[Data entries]
|---|

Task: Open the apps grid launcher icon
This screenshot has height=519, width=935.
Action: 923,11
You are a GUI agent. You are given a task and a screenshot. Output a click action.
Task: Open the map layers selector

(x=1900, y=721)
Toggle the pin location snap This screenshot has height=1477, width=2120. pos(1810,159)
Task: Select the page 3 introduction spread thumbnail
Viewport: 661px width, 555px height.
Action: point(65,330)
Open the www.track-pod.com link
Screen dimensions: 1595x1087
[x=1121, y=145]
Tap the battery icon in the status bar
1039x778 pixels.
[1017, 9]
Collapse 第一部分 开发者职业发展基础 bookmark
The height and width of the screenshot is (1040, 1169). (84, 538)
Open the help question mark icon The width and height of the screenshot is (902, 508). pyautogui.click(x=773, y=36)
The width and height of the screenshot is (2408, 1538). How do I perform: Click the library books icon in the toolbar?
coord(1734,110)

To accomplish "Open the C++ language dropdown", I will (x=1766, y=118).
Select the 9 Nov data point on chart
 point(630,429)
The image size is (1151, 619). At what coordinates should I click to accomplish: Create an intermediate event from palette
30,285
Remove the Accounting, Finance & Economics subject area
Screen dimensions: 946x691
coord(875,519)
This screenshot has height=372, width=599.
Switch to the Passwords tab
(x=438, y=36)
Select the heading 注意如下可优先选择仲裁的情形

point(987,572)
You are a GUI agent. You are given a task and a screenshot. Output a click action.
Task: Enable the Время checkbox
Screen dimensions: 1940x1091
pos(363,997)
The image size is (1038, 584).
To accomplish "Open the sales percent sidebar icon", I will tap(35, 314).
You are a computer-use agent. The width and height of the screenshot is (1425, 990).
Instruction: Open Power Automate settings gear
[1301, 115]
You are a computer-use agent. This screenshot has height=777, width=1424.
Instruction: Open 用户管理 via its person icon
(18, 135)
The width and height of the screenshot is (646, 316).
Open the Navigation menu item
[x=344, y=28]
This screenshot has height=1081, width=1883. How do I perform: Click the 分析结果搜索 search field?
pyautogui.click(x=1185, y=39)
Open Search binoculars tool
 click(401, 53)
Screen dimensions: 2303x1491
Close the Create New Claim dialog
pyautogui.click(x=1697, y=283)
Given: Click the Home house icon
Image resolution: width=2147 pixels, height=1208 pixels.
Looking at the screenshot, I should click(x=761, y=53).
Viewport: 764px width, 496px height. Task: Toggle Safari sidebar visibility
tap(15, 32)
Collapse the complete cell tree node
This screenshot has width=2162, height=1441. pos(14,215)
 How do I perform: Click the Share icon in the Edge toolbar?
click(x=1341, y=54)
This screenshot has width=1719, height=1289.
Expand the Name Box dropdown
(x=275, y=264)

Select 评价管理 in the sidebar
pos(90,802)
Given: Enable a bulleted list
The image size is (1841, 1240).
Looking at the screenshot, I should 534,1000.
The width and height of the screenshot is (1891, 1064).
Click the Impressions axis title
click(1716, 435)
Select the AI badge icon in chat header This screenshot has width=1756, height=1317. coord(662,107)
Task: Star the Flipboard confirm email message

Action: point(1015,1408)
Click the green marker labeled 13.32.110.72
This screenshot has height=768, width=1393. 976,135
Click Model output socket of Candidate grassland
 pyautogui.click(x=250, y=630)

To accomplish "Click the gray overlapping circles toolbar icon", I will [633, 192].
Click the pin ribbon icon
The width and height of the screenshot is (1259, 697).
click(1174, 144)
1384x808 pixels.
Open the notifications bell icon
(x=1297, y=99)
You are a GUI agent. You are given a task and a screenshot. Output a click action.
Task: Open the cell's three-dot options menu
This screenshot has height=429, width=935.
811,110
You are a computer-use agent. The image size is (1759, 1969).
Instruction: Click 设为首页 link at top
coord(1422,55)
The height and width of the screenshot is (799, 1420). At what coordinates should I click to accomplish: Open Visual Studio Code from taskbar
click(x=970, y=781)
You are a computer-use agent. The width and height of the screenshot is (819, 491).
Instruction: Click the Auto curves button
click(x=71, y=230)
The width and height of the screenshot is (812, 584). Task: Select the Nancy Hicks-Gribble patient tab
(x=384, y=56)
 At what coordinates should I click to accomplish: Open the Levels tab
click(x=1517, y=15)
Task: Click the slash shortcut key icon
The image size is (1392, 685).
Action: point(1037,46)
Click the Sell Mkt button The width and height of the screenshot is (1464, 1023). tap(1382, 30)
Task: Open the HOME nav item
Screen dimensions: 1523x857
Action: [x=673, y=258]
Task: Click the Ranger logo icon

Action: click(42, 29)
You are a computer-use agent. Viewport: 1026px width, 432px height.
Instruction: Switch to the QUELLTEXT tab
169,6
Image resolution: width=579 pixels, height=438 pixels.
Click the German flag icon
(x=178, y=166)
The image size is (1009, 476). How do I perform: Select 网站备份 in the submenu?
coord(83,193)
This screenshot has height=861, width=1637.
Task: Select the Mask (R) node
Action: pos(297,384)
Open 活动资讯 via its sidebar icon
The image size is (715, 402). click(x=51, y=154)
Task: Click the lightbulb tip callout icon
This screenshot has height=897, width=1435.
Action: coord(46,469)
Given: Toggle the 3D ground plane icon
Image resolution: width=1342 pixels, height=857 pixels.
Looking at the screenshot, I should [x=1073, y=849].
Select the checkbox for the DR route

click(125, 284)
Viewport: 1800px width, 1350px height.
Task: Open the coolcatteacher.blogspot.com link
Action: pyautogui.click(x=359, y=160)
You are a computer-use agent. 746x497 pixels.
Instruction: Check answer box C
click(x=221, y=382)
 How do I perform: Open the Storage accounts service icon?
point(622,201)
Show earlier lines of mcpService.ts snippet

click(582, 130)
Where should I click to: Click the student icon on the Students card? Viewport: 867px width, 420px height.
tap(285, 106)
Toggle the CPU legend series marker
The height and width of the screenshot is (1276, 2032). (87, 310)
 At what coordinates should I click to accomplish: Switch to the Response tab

|---|

WORK TASK » Set down the entries above once more, verbatim.

FINISHED TASK »
Task: Open the apps grid launcher icon
This screenshot has height=519, width=935.
Action: 923,11
You are a GUI agent. You are given a task and a screenshot. Output a click action.
Task: Open the map layers selector

(x=1900, y=721)
Toggle the pin location snap This screenshot has height=1477, width=2120. pos(1810,159)
Task: Select the page 3 introduction spread thumbnail
Viewport: 661px width, 555px height.
Action: point(65,330)
Open the www.track-pod.com link
Screen dimensions: 1595x1087
[x=1121, y=145]
Tap the battery icon in the status bar
1039x778 pixels.
[1017, 9]
Collapse 第一部分 开发者职业发展基础 bookmark
The height and width of the screenshot is (1040, 1169). (84, 538)
Open the help question mark icon The width and height of the screenshot is (902, 508). pyautogui.click(x=773, y=36)
The width and height of the screenshot is (2408, 1538). How do I perform: Click the library books icon in the toolbar?
coord(1734,110)

To accomplish "Open the C++ language dropdown", I will (x=1766, y=118).
Select the 9 Nov data point on chart
 point(630,429)
The image size is (1151, 619). At what coordinates should I click to accomplish: Create an intermediate event from palette
30,285
Remove the Accounting, Finance & Economics subject area
Screen dimensions: 946x691
coord(875,519)
This screenshot has height=372, width=599.
Switch to the Passwords tab
(x=438, y=36)
Select the heading 注意如下可优先选择仲裁的情形

point(987,572)
You are a GUI agent. You are given a task and a screenshot. Output a click action.
Task: Enable the Время checkbox
Screen dimensions: 1940x1091
pos(363,997)
The image size is (1038, 584).
To accomplish "Open the sales percent sidebar icon", I will tap(35, 314).
You are a computer-use agent. The width and height of the screenshot is (1425, 990).
Instruction: Open Power Automate settings gear
[1301, 115]
You are a computer-use agent. This screenshot has height=777, width=1424.
Instruction: Open 用户管理 via its person icon
(18, 135)
The width and height of the screenshot is (646, 316).
Open the Navigation menu item
[x=344, y=28]
This screenshot has height=1081, width=1883. How do I perform: Click the 分析结果搜索 search field?
pyautogui.click(x=1185, y=39)
Open Search binoculars tool
 click(401, 53)
Screen dimensions: 2303x1491
Close the Create New Claim dialog
pyautogui.click(x=1697, y=283)
Given: Click the Home house icon
Image resolution: width=2147 pixels, height=1208 pixels.
Looking at the screenshot, I should click(x=761, y=53).
Viewport: 764px width, 496px height. Task: Toggle Safari sidebar visibility
tap(15, 32)
Collapse the complete cell tree node
This screenshot has width=2162, height=1441. pos(14,215)
 How do I perform: Click the Share icon in the Edge toolbar?
click(x=1341, y=54)
This screenshot has width=1719, height=1289.
Expand the Name Box dropdown
(x=275, y=264)

Select 评价管理 in the sidebar
pos(90,802)
Given: Enable a bulleted list
The image size is (1841, 1240).
Looking at the screenshot, I should 534,1000.
The width and height of the screenshot is (1891, 1064).
Click the Impressions axis title
click(1716, 435)
Select the AI badge icon in chat header This screenshot has width=1756, height=1317. coord(662,107)
Task: Star the Flipboard confirm email message

Action: point(1015,1408)
Click the green marker labeled 13.32.110.72
This screenshot has height=768, width=1393. 976,135
Click Model output socket of Candidate grassland
 pyautogui.click(x=250, y=630)

To accomplish "Click the gray overlapping circles toolbar icon", I will [633, 192].
Click the pin ribbon icon
The width and height of the screenshot is (1259, 697).
click(1174, 144)
1384x808 pixels.
Open the notifications bell icon
(x=1297, y=99)
You are a GUI agent. You are given a task and a screenshot. Output a click action.
Task: Open the cell's three-dot options menu
This screenshot has height=429, width=935.
811,110
You are a computer-use agent. The image size is (1759, 1969).
Instruction: Click 设为首页 link at top
coord(1422,55)
The height and width of the screenshot is (799, 1420). At what coordinates should I click to accomplish: Open Visual Studio Code from taskbar
click(x=970, y=781)
You are a computer-use agent. The width and height of the screenshot is (819, 491).
Instruction: Click the Auto curves button
click(x=71, y=230)
The width and height of the screenshot is (812, 584). Task: Select the Nancy Hicks-Gribble patient tab
(x=384, y=56)
 At what coordinates should I click to accomplish: Open the Levels tab
click(x=1517, y=15)
Task: Click the slash shortcut key icon
The image size is (1392, 685).
Action: point(1037,46)
Click the Sell Mkt button The width and height of the screenshot is (1464, 1023). tap(1382, 30)
Task: Open the HOME nav item
Screen dimensions: 1523x857
Action: [x=673, y=258]
Task: Click the Ranger logo icon

Action: click(42, 29)
You are a computer-use agent. Viewport: 1026px width, 432px height.
Instruction: Switch to the QUELLTEXT tab
169,6
Image resolution: width=579 pixels, height=438 pixels.
Click the German flag icon
(x=178, y=166)
The image size is (1009, 476). How do I perform: Select 网站备份 in the submenu?
coord(83,193)
This screenshot has height=861, width=1637.
Task: Select the Mask (R) node
Action: pos(297,384)
Open 活动资讯 via its sidebar icon
The image size is (715, 402). click(x=51, y=154)
Task: Click the lightbulb tip callout icon
This screenshot has height=897, width=1435.
Action: coord(46,469)
Given: Toggle the 3D ground plane icon
Image resolution: width=1342 pixels, height=857 pixels.
Looking at the screenshot, I should [x=1073, y=849].
Select the checkbox for the DR route

click(125, 284)
Viewport: 1800px width, 1350px height.
Task: Open the coolcatteacher.blogspot.com link
Action: pyautogui.click(x=359, y=160)
You are a computer-use agent. 746x497 pixels.
Instruction: Check answer box C
click(x=221, y=382)
 How do I perform: Open the Storage accounts service icon?
point(622,201)
Show earlier lines of mcpService.ts snippet

click(582, 130)
Where should I click to: Click the student icon on the Students card? Viewport: 867px width, 420px height.
tap(285, 106)
Toggle the CPU legend series marker
The height and width of the screenshot is (1276, 2032). (87, 310)
 At what coordinates should I click to accomplish: Switch to the Response tab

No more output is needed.